■ **Task details**: In the entries below, begin at the line with "This screenshot has height=381, width=718." and stop after the line with "Click the source"; output those lines exactly and omit the pictures.

■ **Stored dataset items**:
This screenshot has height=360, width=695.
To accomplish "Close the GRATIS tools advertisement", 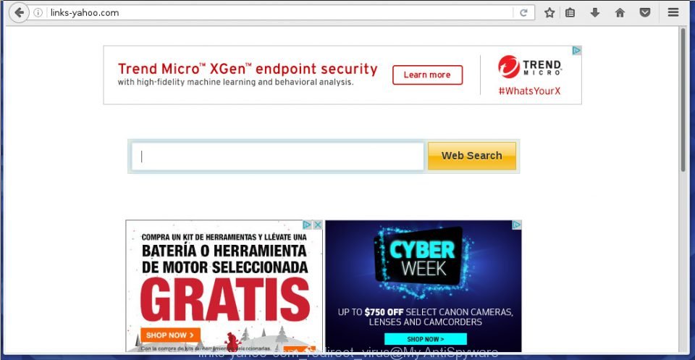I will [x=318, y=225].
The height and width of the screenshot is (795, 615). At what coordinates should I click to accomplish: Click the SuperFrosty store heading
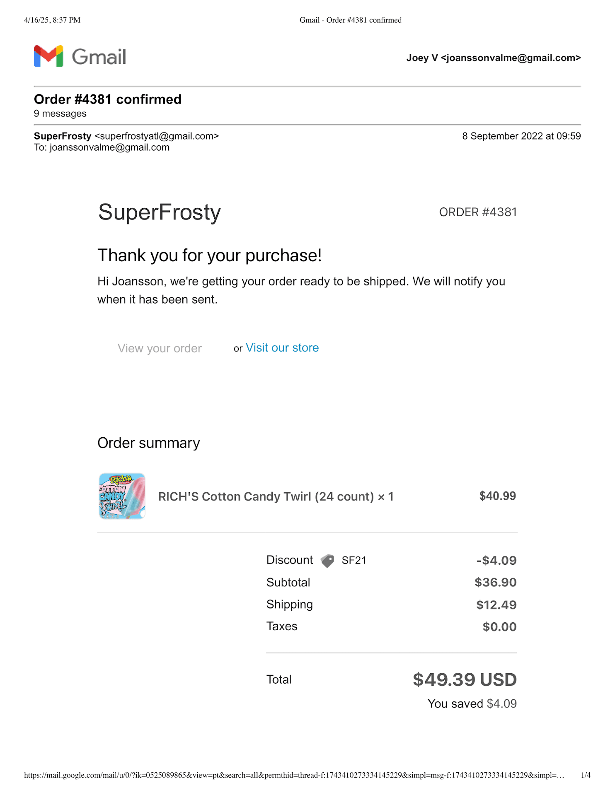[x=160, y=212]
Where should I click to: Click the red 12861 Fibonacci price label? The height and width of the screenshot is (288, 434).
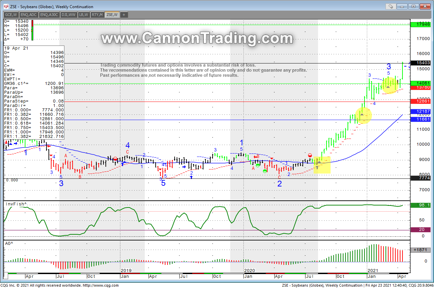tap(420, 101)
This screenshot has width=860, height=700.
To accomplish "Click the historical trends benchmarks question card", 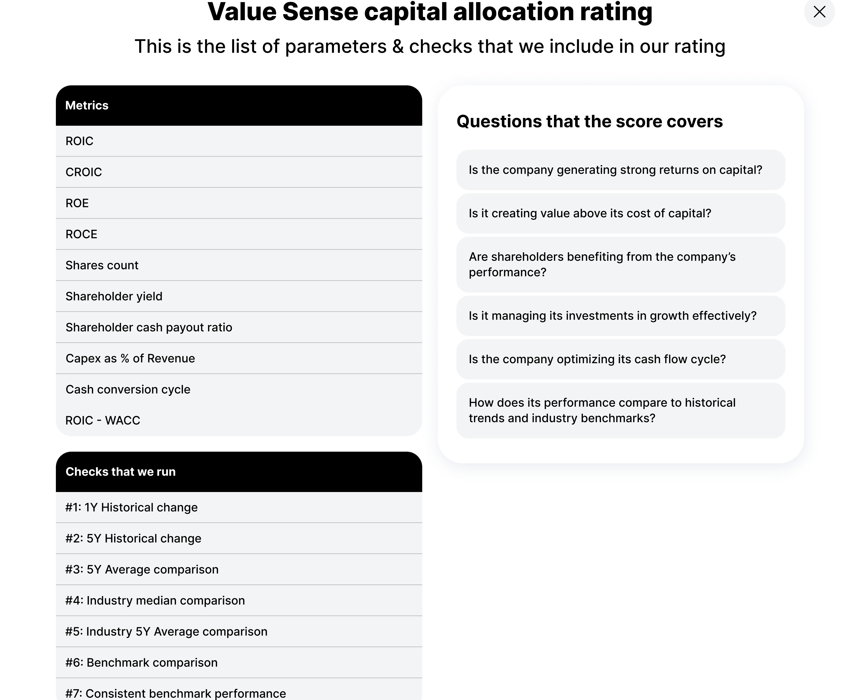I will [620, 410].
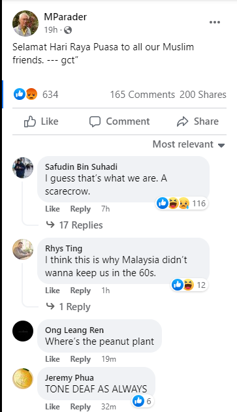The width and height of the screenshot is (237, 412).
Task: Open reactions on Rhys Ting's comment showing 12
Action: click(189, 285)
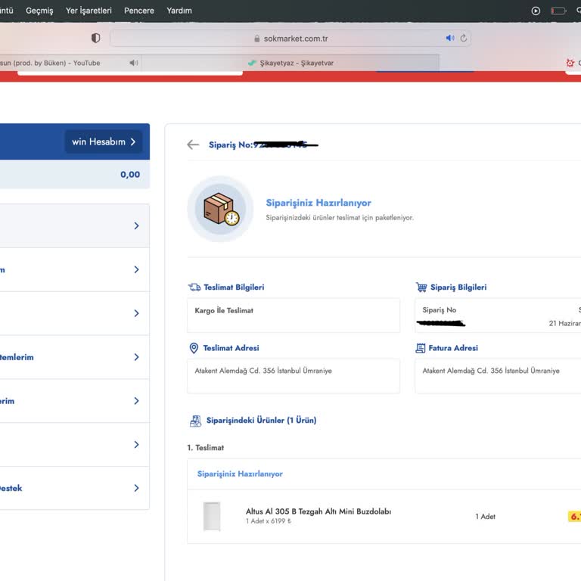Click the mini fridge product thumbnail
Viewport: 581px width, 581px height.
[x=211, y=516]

---

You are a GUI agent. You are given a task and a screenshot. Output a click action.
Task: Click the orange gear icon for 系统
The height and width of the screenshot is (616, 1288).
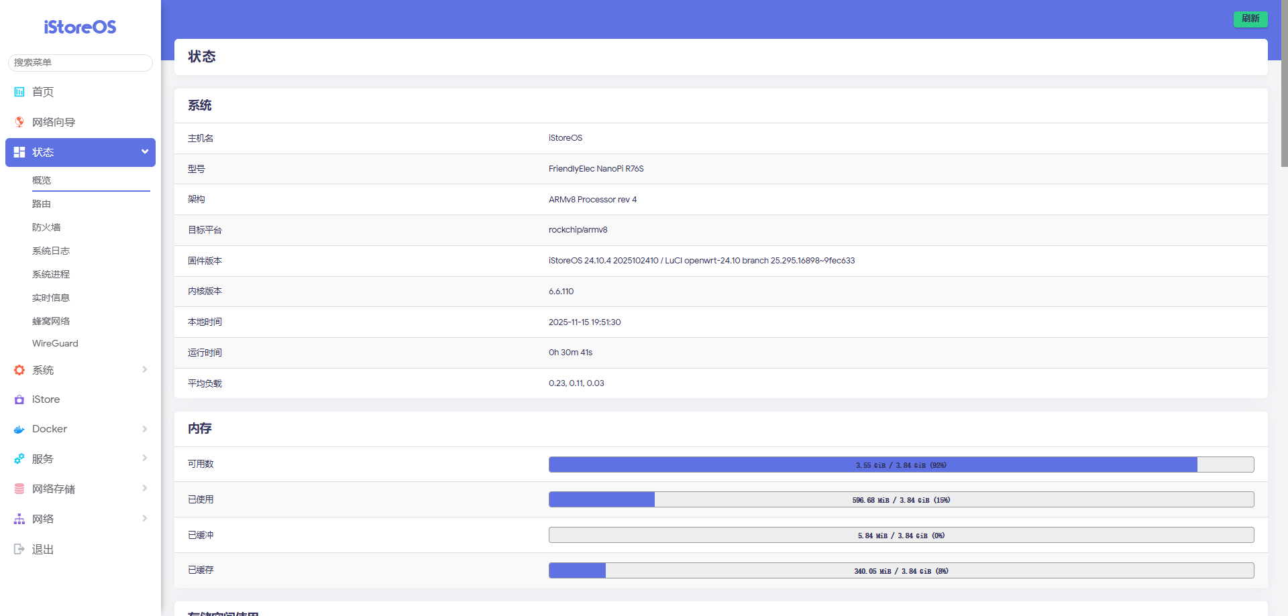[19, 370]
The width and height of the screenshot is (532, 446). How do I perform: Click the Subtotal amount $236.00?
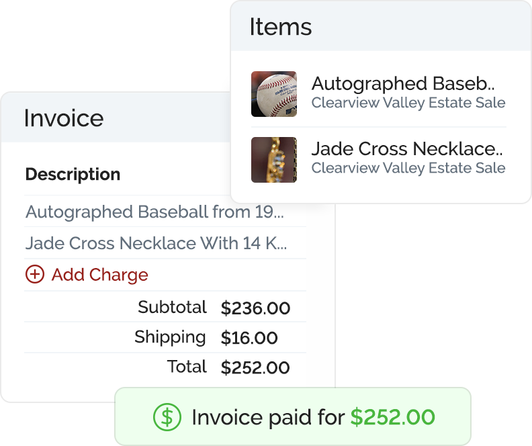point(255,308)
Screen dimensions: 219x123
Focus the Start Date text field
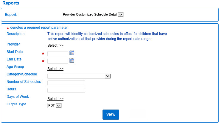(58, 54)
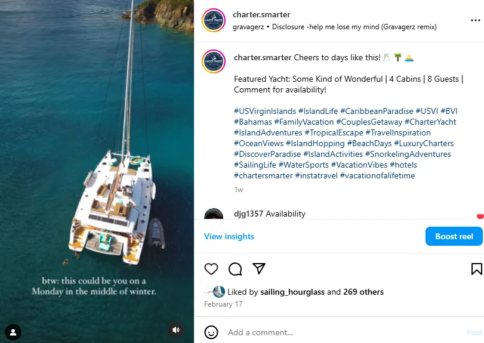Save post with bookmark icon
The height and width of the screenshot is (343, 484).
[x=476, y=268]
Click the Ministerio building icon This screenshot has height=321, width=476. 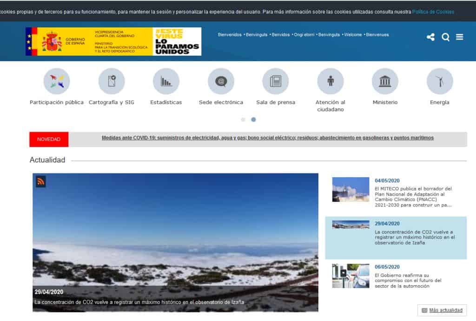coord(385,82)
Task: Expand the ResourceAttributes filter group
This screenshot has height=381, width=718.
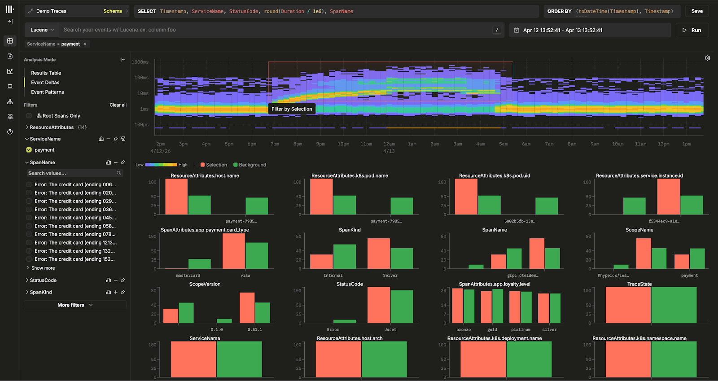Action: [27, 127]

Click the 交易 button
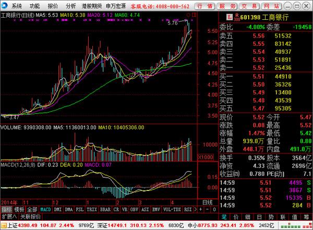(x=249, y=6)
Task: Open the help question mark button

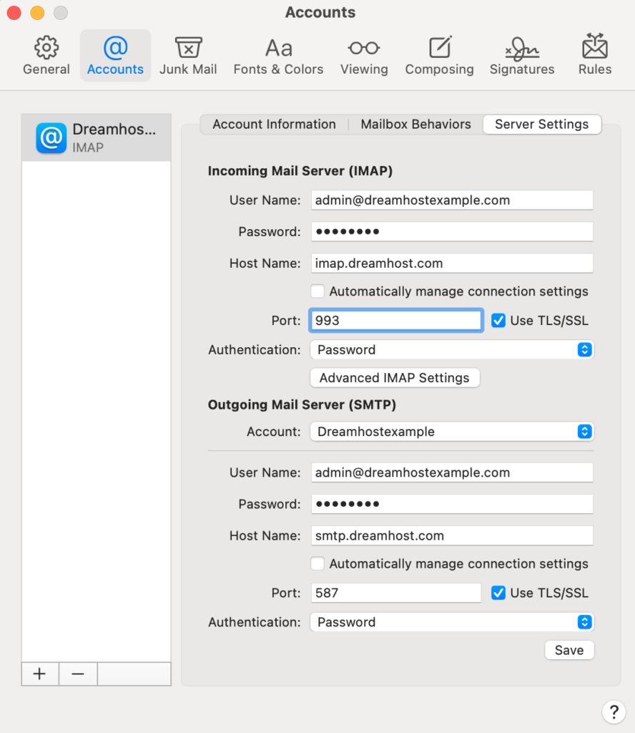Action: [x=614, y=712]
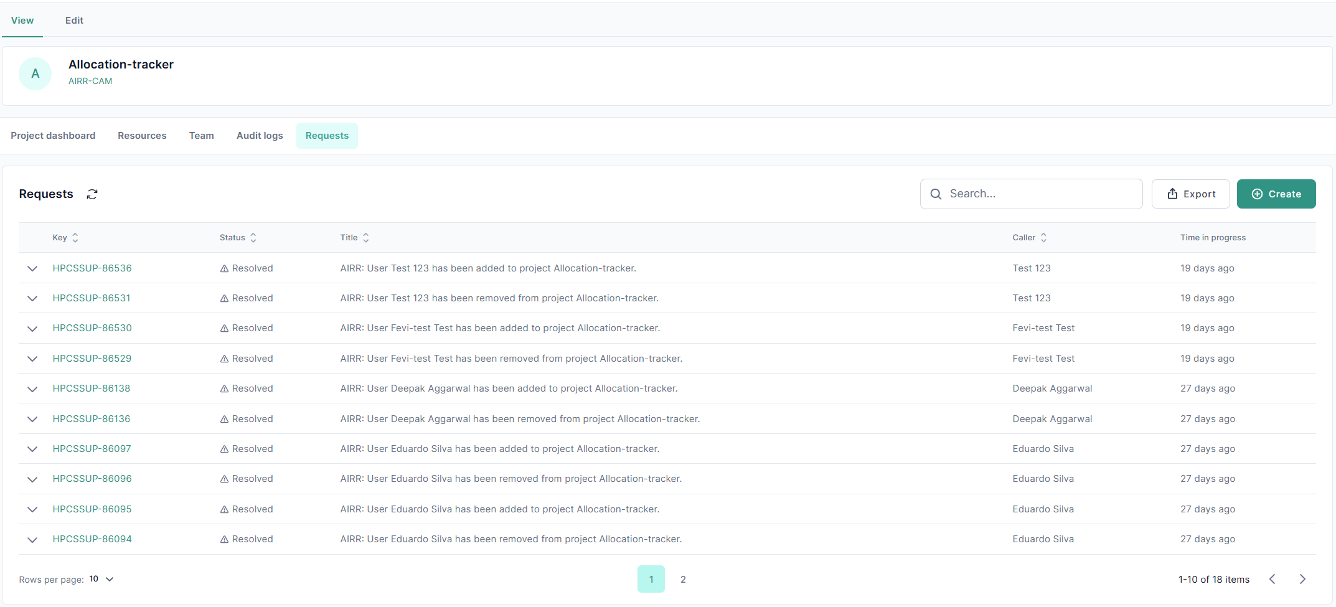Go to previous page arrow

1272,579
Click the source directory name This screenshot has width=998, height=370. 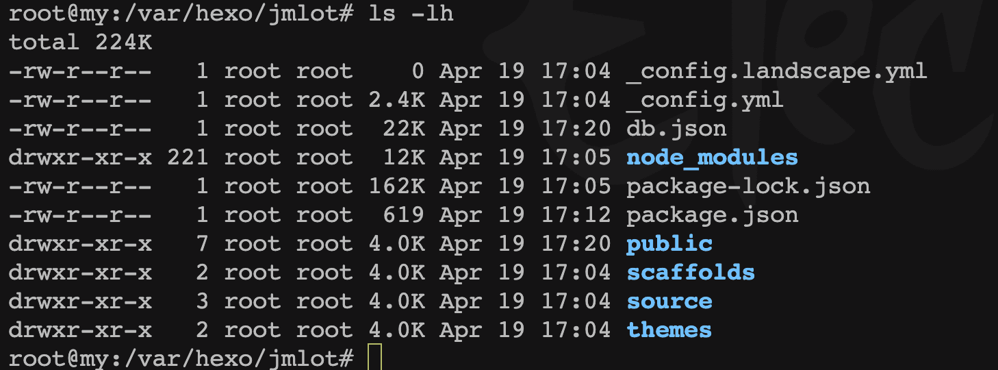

■ **Written solution**:
This screenshot has height=381, width=718.
Action: [27, 127]

Click the 交易 button
(x=249, y=6)
Task: Open the help question mark button

Action: [x=614, y=712]
Go to previous page arrow

1272,579
Click the source directory name This screenshot has width=998, height=370. 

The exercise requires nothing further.